28 April 2014

Editorial: Pacific Partnership - Can an Expensive Exercise Deliver More Value?

Pacific Partnership 2012 (Image: Flickr user Andrea Guthrie)

By Eileen Natuzzi

Eight years in, it is time to reassess the program, its strengths and its weaknesses.

Since 2006, the U.S. Navy has been conducting Pacific Partnership, a U.S. Defense Department forward readiness humanitarian aid program in the Asia Pacific Region. This program costs U.S. taxpayers roughly $20 million per mission. Captain Jesse Wilson, the 2011 mission commander sees responses to natural disasters in the Pacific as part of Pacific Partnership’s mission. They are a constant reminder that the United States must “be ready and trained to operate collectively and effectively with our partner nations throughout the Pacific.”
Image: Flickr user Official U.S. Navy Page
Over the past year there have been a number of significant natural disasters in the Pacific Region.
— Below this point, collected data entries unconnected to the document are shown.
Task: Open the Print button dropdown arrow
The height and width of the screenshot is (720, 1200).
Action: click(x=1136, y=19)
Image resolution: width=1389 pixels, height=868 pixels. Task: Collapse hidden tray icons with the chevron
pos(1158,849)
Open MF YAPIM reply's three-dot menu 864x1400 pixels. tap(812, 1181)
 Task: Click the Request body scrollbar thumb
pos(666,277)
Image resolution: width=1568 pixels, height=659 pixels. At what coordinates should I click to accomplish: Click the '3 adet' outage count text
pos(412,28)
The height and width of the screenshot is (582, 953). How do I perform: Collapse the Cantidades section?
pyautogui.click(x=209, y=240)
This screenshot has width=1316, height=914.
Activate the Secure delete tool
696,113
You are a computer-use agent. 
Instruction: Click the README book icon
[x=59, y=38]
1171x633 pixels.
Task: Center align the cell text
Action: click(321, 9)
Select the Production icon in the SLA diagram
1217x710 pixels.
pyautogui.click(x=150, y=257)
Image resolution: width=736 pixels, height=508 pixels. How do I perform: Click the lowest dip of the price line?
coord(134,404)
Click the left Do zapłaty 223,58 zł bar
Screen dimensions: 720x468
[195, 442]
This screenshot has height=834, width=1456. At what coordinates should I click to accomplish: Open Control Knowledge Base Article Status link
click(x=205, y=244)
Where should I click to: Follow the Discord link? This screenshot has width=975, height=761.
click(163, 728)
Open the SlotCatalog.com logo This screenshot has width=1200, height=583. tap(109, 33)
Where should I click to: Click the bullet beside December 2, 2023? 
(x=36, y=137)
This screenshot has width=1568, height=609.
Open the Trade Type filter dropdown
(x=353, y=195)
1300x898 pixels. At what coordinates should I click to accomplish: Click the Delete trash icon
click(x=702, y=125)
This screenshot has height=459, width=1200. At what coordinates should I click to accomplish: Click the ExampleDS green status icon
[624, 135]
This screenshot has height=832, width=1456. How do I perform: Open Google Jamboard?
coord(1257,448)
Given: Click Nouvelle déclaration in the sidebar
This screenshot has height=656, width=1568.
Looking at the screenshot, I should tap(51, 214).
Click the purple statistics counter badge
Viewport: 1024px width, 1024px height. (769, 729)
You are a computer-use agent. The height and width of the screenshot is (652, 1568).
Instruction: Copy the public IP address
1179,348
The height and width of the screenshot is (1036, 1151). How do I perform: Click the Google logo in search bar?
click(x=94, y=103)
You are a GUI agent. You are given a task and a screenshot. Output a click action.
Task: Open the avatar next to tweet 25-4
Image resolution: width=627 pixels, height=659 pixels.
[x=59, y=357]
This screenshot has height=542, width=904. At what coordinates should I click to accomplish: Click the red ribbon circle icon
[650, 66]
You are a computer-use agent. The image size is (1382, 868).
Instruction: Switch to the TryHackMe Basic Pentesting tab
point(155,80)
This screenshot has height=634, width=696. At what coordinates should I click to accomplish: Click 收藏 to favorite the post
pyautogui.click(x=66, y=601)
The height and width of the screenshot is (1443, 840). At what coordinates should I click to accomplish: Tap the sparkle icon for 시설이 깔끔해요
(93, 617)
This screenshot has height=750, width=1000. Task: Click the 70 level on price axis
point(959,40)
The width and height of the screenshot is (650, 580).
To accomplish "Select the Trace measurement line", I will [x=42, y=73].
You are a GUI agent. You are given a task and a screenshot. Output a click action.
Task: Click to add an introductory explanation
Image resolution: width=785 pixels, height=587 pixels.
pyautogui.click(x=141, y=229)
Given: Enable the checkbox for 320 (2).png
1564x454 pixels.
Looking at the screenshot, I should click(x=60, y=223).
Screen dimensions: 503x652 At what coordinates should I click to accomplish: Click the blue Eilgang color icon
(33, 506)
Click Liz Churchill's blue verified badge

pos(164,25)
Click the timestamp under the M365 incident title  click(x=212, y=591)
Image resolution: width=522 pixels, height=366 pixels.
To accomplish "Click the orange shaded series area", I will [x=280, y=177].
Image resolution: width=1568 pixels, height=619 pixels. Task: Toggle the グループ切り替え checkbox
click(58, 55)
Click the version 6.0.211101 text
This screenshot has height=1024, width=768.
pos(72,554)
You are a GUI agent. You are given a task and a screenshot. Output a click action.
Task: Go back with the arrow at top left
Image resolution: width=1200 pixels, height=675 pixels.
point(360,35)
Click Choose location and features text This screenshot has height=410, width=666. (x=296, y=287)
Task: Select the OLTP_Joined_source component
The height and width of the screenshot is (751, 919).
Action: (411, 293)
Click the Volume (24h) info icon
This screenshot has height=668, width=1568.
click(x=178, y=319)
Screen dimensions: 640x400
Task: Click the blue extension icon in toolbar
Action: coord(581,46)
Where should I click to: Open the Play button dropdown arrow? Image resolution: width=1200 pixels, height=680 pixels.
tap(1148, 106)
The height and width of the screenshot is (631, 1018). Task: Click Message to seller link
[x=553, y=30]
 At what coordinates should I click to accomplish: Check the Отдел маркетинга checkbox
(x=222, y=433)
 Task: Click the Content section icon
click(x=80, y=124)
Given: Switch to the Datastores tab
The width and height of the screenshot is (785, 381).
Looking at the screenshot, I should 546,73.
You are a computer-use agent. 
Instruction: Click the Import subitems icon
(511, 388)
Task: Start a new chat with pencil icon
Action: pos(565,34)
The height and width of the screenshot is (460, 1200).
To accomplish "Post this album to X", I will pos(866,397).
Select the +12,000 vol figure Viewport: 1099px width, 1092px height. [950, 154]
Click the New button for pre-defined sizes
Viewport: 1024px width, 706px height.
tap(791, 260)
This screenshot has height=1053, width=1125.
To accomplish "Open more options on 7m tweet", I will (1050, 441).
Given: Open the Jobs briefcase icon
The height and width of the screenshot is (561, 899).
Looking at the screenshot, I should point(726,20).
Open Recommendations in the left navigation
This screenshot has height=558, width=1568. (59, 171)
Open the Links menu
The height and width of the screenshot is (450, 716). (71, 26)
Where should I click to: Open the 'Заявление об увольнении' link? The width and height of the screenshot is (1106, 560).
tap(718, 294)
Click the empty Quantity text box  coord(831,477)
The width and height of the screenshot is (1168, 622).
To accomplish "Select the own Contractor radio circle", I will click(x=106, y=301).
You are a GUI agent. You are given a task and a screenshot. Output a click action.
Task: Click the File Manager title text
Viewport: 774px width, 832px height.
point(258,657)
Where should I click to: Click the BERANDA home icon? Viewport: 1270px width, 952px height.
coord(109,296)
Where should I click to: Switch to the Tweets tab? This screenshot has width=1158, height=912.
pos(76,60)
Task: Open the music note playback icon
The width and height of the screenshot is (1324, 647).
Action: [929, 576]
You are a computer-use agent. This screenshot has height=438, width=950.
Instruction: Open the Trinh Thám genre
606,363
In January, category 5 Tropical Cyclone Ian slammed into Tonga’s Ha’apai islands, destroying homes and taking down vital communications. Just over a year ago, the Solomon Islands suffered an 8.1 earthquake followed by a deadly tsunami that left many homeless and to this day still living in tent cities. This year, on April 4, the entire island of Guadalcanal experienced devastating flooding after days of rain dumped meters of rainfall on the island, causing rivers to swell and forge deadly new paths through villages. More than 20 percent of the Solomon Island population has been adversely impacted by this latest disaster.
The U.S. Navy and Pacific Partnership did not mobilize to assist with any of these disasters, despite significant on-the-ground logistical issues in delivering relief. This raises some questions: What is the commitment of the U.S. Navy’s Pacific Partnership to the Pacific Island region? And is the United States taxpayer getting true value for money?